Когда дерево растет и развивается нормально, то одни ветви его постепенно замедляют свой рост, останавливаются в развитии, другие вовсе засыхают, третьи, напротив, набирают силу, мощь. А есть и такие побеги, которые до поры до времени прячутся внутри спящих почек, чтобы поразить всех неожиданностью и стремительностью своего появления и роста. Ничего удивительного в этом нет, просто дереву настало время продлить свою жизнь новыми ветвями…

Не все почки, конечно, раскрылись и на родословном древе советской литературы о войне. Но в этом процессе постоянного обновления – залог его нормального роста, его здоровья и долголетия.

Трудно проследить за ростом и развитием всех ветвей нашего «марсова» древа, невозможно в одной статье раскрыть процесс углубления художественной правды о войне даже на одном – трагическом – направлении. Столь развито это направление, что уже само начинает ветвиться.
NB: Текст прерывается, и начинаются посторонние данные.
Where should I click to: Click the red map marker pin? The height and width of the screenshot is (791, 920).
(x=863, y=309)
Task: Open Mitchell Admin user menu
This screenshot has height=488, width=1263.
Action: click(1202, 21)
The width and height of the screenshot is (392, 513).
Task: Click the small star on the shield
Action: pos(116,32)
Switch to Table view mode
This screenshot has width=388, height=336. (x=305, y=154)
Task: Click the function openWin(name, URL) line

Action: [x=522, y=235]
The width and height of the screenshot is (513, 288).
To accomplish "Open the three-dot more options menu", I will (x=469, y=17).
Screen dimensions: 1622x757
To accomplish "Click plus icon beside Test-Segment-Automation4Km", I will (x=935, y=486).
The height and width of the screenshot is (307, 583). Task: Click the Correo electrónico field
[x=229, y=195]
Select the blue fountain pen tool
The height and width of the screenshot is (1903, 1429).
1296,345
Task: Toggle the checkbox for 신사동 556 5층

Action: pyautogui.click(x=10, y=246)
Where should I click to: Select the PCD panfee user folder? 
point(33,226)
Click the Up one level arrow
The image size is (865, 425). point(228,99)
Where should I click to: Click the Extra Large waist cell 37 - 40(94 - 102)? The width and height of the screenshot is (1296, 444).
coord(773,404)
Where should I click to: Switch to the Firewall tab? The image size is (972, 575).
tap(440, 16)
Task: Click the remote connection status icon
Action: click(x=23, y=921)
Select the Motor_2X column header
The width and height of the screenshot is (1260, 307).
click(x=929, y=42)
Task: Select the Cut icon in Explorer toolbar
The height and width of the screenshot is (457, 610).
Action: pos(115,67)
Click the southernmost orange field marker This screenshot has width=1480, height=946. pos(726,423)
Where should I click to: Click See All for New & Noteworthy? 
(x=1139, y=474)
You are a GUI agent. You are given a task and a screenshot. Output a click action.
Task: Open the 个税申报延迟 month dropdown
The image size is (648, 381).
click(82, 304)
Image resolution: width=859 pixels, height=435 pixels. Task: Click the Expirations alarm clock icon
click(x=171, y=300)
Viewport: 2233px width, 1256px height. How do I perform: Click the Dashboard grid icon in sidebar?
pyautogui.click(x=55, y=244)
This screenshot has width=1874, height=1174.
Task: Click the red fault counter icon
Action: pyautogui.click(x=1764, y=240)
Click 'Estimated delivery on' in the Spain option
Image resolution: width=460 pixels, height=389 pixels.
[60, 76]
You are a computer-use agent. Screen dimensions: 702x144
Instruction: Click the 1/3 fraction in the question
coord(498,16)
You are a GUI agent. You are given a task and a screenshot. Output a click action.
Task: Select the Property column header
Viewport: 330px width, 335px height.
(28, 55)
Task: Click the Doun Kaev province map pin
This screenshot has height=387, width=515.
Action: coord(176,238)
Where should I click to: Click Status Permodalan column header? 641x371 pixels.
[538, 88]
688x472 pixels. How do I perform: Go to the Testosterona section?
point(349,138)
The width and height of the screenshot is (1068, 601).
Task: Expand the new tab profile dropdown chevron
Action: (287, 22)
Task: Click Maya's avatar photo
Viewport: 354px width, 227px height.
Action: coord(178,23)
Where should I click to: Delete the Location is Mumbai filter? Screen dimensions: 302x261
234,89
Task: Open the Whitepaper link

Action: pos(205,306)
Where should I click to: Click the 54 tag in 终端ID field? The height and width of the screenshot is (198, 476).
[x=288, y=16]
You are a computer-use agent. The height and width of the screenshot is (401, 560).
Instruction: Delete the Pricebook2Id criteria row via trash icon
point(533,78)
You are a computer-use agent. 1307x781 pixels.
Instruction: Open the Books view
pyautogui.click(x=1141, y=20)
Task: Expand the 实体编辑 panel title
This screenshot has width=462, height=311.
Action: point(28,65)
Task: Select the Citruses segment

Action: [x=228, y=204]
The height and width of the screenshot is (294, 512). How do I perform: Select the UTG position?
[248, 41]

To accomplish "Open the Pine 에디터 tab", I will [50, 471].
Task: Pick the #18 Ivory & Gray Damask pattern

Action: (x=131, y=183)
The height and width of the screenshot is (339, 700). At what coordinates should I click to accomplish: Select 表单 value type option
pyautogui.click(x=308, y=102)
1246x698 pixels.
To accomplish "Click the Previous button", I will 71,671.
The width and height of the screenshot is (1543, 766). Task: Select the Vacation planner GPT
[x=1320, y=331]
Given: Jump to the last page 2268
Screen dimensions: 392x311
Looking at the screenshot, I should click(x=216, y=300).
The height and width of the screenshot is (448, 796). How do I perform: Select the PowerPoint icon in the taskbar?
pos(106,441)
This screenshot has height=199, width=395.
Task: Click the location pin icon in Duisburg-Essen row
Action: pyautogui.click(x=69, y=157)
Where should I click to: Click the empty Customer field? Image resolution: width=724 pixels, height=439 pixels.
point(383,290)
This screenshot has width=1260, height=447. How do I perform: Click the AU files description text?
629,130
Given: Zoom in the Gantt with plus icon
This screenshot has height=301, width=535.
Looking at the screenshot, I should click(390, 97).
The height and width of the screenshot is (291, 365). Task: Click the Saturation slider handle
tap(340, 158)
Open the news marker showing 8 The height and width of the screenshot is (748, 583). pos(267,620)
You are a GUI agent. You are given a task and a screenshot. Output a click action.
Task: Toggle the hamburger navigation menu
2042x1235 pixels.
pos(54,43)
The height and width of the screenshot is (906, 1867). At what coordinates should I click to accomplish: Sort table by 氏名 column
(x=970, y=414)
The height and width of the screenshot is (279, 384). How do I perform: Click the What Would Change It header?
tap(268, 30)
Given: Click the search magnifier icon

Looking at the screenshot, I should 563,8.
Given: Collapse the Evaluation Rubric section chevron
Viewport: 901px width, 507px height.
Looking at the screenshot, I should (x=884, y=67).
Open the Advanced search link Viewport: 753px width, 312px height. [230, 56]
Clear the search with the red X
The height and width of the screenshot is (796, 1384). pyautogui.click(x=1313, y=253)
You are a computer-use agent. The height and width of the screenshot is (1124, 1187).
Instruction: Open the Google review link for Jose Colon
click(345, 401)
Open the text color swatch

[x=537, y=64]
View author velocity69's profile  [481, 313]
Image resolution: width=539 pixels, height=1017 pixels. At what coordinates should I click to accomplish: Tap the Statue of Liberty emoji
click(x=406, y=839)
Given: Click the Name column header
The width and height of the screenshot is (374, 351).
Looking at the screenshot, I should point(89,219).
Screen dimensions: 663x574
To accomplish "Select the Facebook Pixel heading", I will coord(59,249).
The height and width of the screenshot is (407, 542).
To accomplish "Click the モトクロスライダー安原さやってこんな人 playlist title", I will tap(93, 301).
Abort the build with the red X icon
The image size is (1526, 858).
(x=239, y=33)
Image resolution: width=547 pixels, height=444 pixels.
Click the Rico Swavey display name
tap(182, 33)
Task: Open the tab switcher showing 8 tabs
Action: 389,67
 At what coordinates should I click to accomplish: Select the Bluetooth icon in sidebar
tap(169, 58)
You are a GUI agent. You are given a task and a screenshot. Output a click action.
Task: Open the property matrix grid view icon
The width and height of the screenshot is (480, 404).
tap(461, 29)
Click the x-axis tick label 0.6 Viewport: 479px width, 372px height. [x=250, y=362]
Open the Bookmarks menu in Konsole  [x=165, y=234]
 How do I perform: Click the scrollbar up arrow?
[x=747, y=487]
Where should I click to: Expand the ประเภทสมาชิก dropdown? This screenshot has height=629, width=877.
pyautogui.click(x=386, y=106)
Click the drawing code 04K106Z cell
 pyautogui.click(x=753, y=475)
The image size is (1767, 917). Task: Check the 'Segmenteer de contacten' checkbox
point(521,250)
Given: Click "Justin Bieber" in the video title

Ведь трагизм «Судьбы человека» М. Шолохова отличен от трагизма трилогии К. Симонова, трагизм повести В. Астафьева «Пастух и пастушка» от трагизма «Сашки» В. Кондратьева…

Но в одной статье можно сделать попытку проследить хотя бы за раскрытием одной некогда «спящей» почки на трагедийном ответвлении советской военной литературы, которая уже как-то не мыслится в наши дни без документальной книги «Я из огненной деревни», без «Блокадной книги». Сегодня мы уже признаём и сознаём, какой бы неполной была правда о войне без художественных произведений о Хатынях. А ведь начиналась когда-то эта тема весьма робко, с чисто информационных сообщений, с публицистических отступлений, с абзацев-эпизодов.

В «Глубоком течении» (1949) И. Шамякина, например, читаем: «В одном месте немцы расстреляли на дороге колонну наших военнопленных, в другом – создали какой-то страшный лагерь, за Речицей – сожгли деревню и расстреляли всех жителей, а в Гомеле – свезли всех евреев в одно место и морят их голодом, бесчеловечно издеваются». «Ближайшая от места взрыва эшелона деревня сожжена, шесть заложников повешены…»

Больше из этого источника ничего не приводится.